NETW208 Week 7 Quiz

Overview

This quiz covers essential concepts in network management, focusing on Syslog, SNMP (Simple Network Management Protocol), and NetFlow. These tools are critical for monitoring and managing network performance, ensuring that any issues can be quickly identified and addressed. The quiz tests knowledge on the configuration and operation of these tools, as well as the commands used to manage them on routers and other network devices.

Question 1: Syslog Port

Syslog uses UDP port 514 to send event notification messages across IP networks.

• Explanation: Syslog is a protocol used to send system log or event messages to a specific server, known as a Syslog server. It is widely used for monitoring and troubleshooting network devices. Syslog operates over UDP port 514, allowing for the efficient transmission of log messages without the overhead of establishing a TCP connection.

Question 2: Syslog Severity Levels

A Syslog Warning message has a severity level of 4.

• Explanation: Syslog messages are categorized into different severity levels, ranging from 0 (Emergency) to 7 (Debug). A severity level of 4 corresponds to a Warning message, indicating a potential issue that should be investigated but does not immediately affect network operations.

Question 3: Configuring Syslog Messages

To control the type of messages that will be sent to a Syslog server, the command to use when configuring Syslog for the type of messages to log is None of the Above.

• Explanation: The correct command to control the type of Syslog messages sent to a server is logging trap level, where “level” specifies the severity level of messages to be logged. This command allows administrators to filter messages based on their importance, ensuring that only relevant logs are recorded.

Question 4: SNMP Manager Requests

There are two primary SNMP manager requests: get and set.

• Explanation: SNMP (Simple Network Management Protocol) is used for collecting and organizing information about managed devices on IP networks. The get request retrieves information from a network device, while the set request is used to modify the configuration of a device.

Question 5: SNMP Information Base

The part of SNMP that is referred to as a Virtual Device Store and organizes variables associated with devices and buffers in a hierarchical order is called the Management Information Base (MIB).

• Explanation: The MIB is a database used by SNMP to manage the entities in a computer network. It organizes variables that are accessible via SNMP in a hierarchical structure, allowing for efficient monitoring and control of network devices.

Question 6: Optional SNMP Command

The optional command that can be entered on a router when configuring SNMP to document the area where the device is located is snmp-server location text.

• Explanation: The snmp-server location command is used to specify the physical location of a device. This information is useful for network administrators when managing large networks with devices spread across multiple locations.

Question 7: NetFlow Development

Historically, NetFlow was developed because networking professionals needed a simple and efficient method for tracking TCP/IP traffic.

• Explanation: NetFlow is a network protocol developed by Cisco for collecting IP traffic information.
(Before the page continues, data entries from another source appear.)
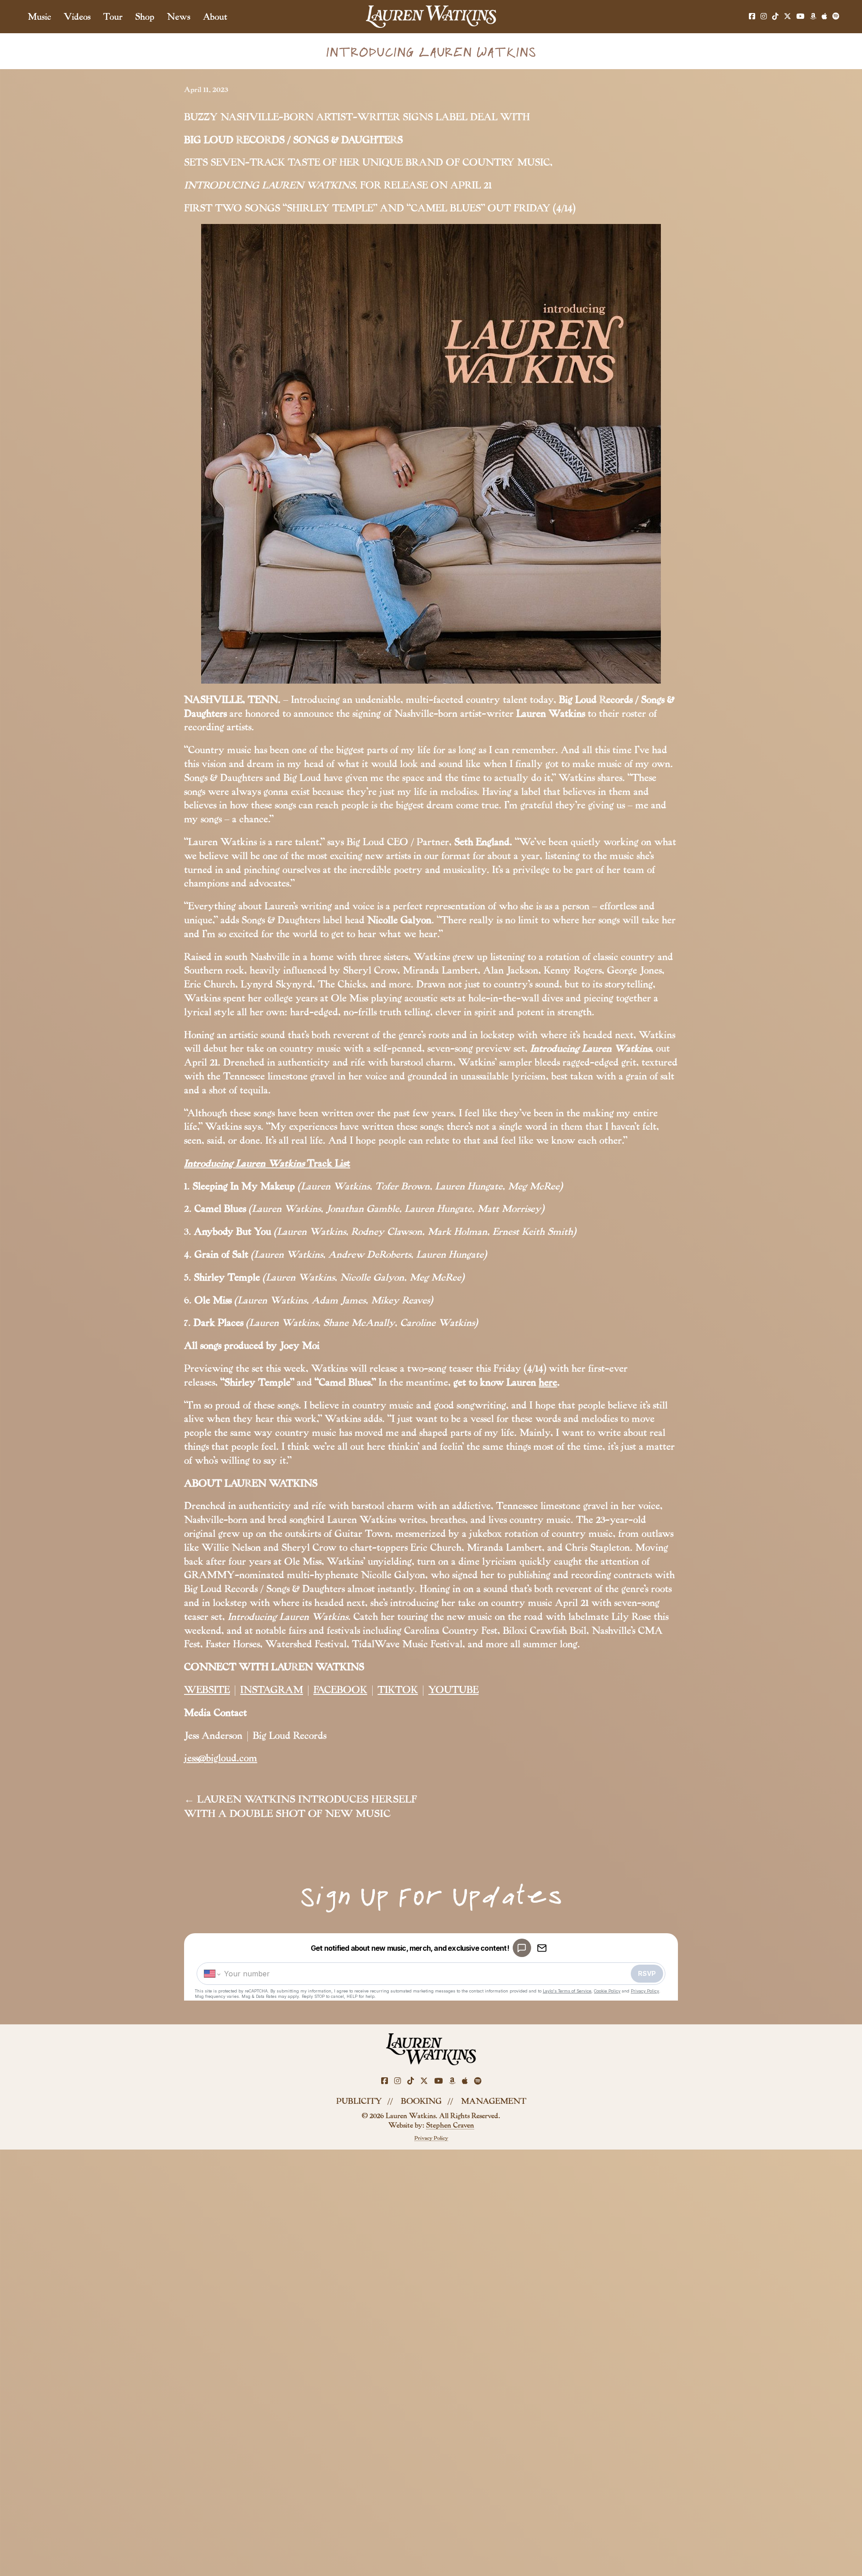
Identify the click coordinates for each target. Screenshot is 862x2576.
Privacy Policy (431, 2138)
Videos (77, 17)
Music (39, 17)
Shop (144, 17)
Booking (421, 2101)
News (178, 17)
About (215, 17)
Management (493, 2101)
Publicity (359, 2101)
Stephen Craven (450, 2125)
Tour (113, 17)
It provides detailed traffic analysis, allowing administrators to monitor the flow of data across the network, identify usage patterns, and troubleshoot network performance issues.
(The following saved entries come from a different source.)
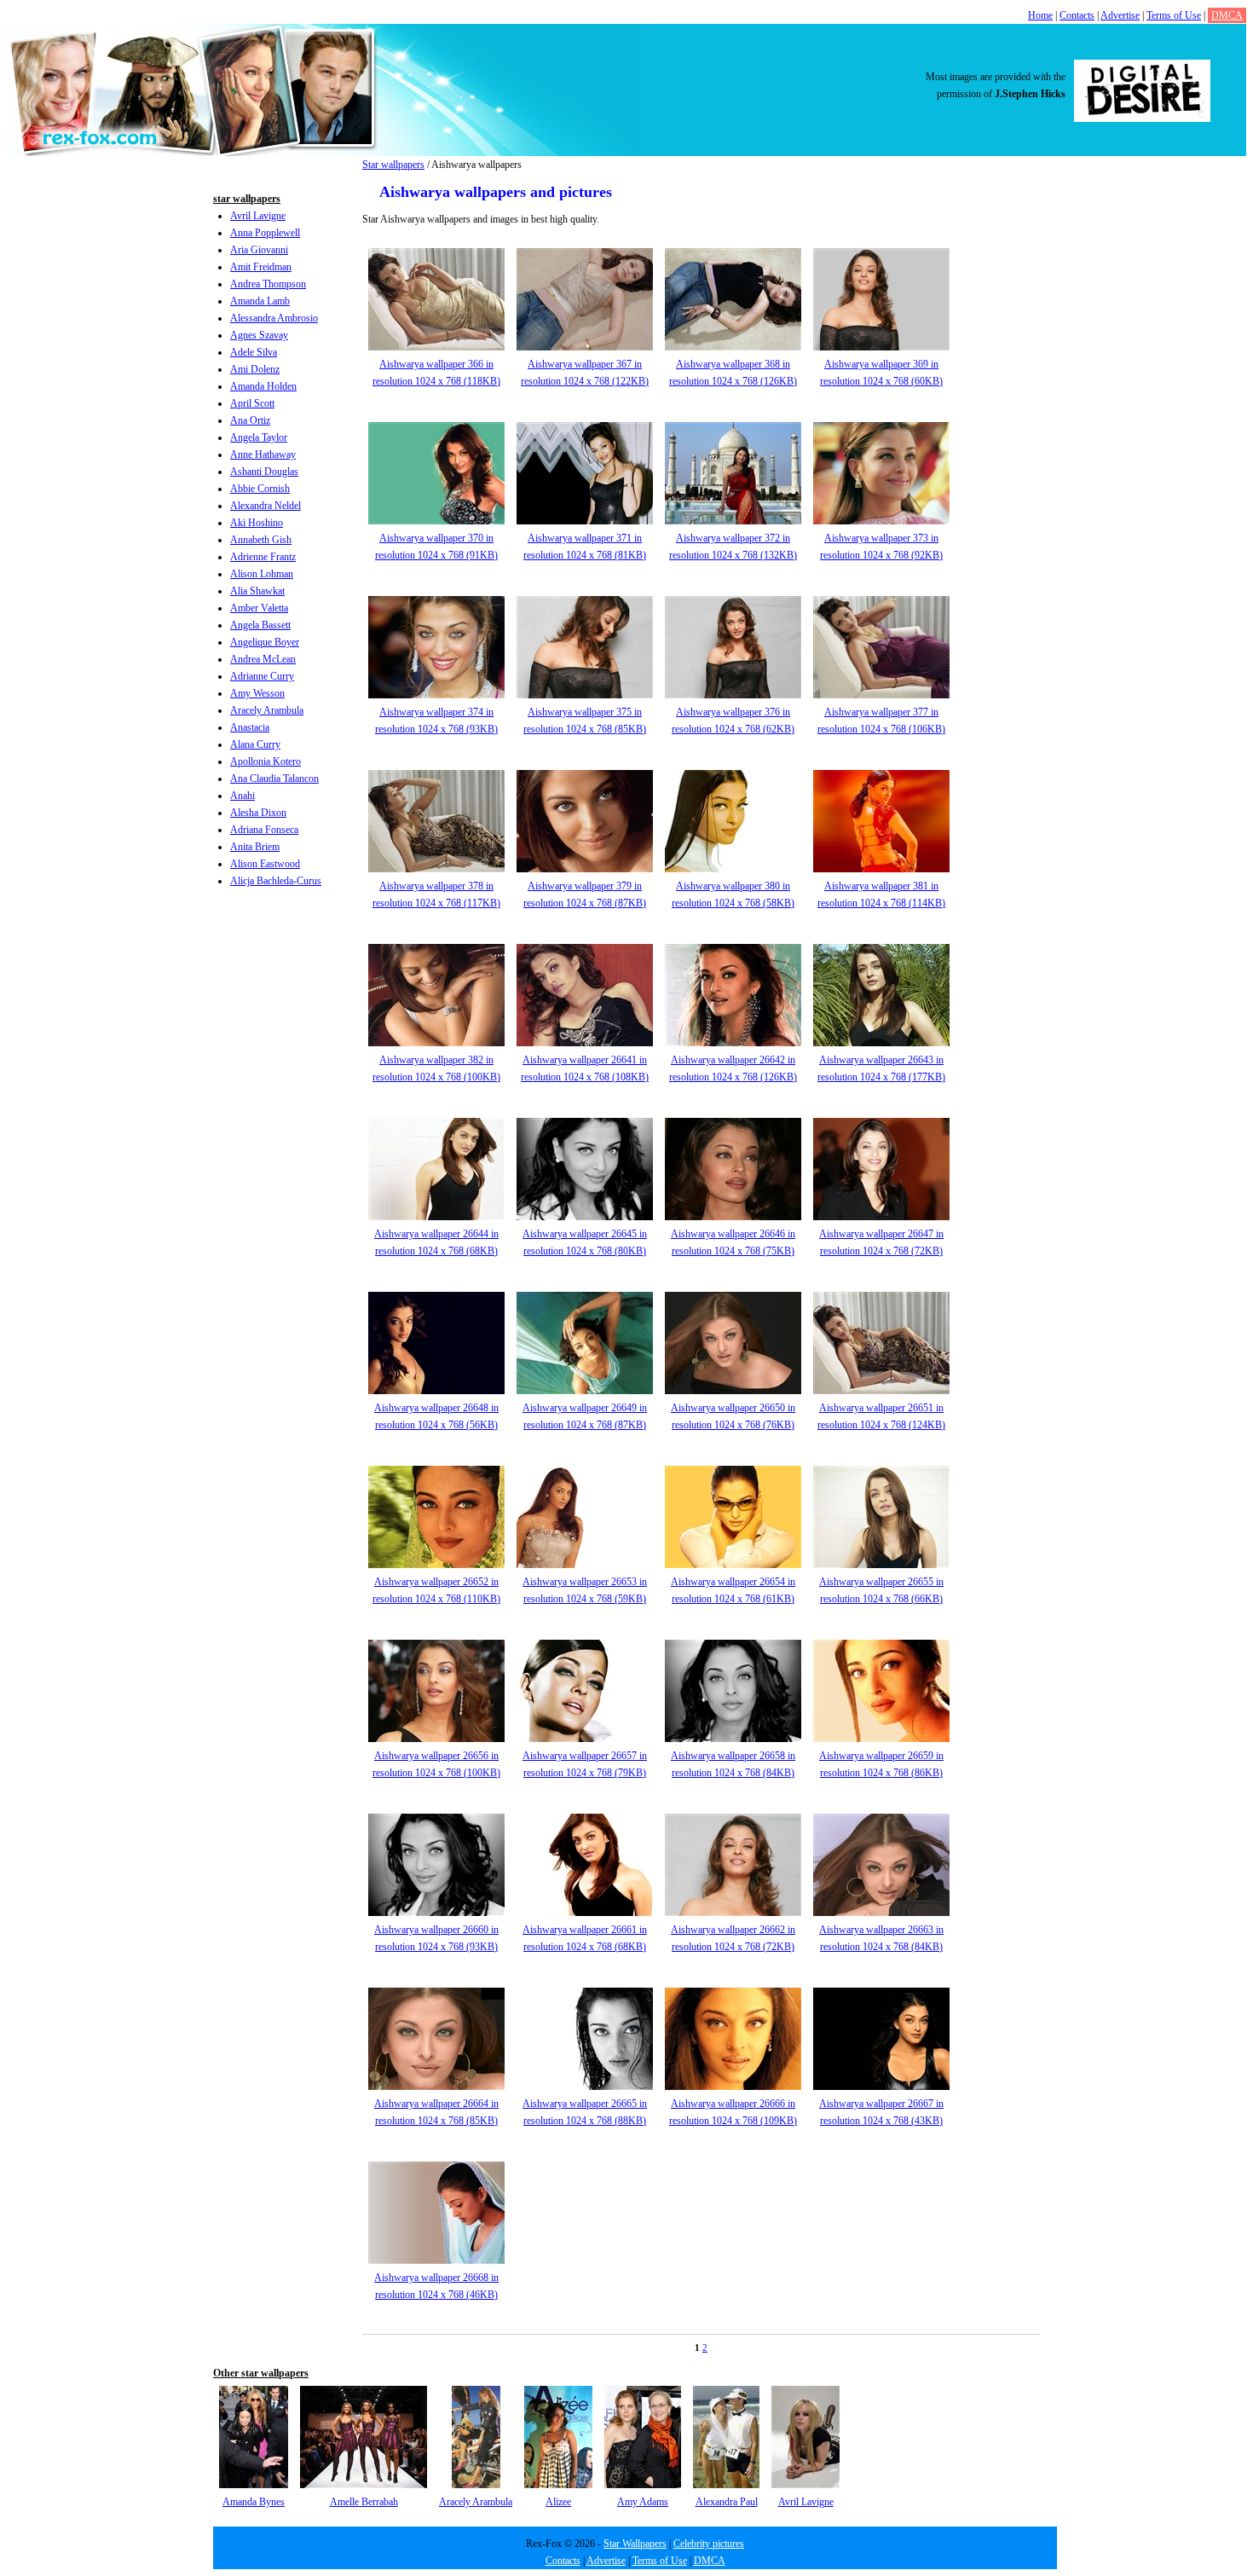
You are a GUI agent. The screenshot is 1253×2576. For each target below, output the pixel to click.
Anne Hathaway (263, 454)
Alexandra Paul (727, 2502)
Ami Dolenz (255, 369)
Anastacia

Question 8: NetFlow Capture Command

The command used to capture outgoing NetFlow data for monitoring on an interface is ip flow egress.

• Explanation: NetFlow can monitor both ingress (incoming) and egress (outgoing) traffic on an interface. The ip flow egress command is used to enable the capture of outgoing traffic data, which is then sent to a NetFlow collector for analysis.

Question 9: NetFlow Summary Command

The command that can be used on a router to display a summary of NetFlow accounting statistics and which protocols used the highest volume of traffic is show ip cache flow.

• Explanation: The show ip cache flow command provides a summary of NetFlow data, including information about the most active traffic flows and the protocols generating the most traffic. This command is useful for identifying network congestion points and optimizing traffic management.

Question 10: NetFlow Export Version

When enabling NetFlow, the command to use on a router that indicates the version to follow when formatting the NetFlow records is ip flow-export version #.

• Explanation: NetFlow records can be exported in different formats, depending on the version specified. The ip flow-export version command allows administrators to define the version of the NetFlow export format, ensuring compatibility with the NetFlow collector being used.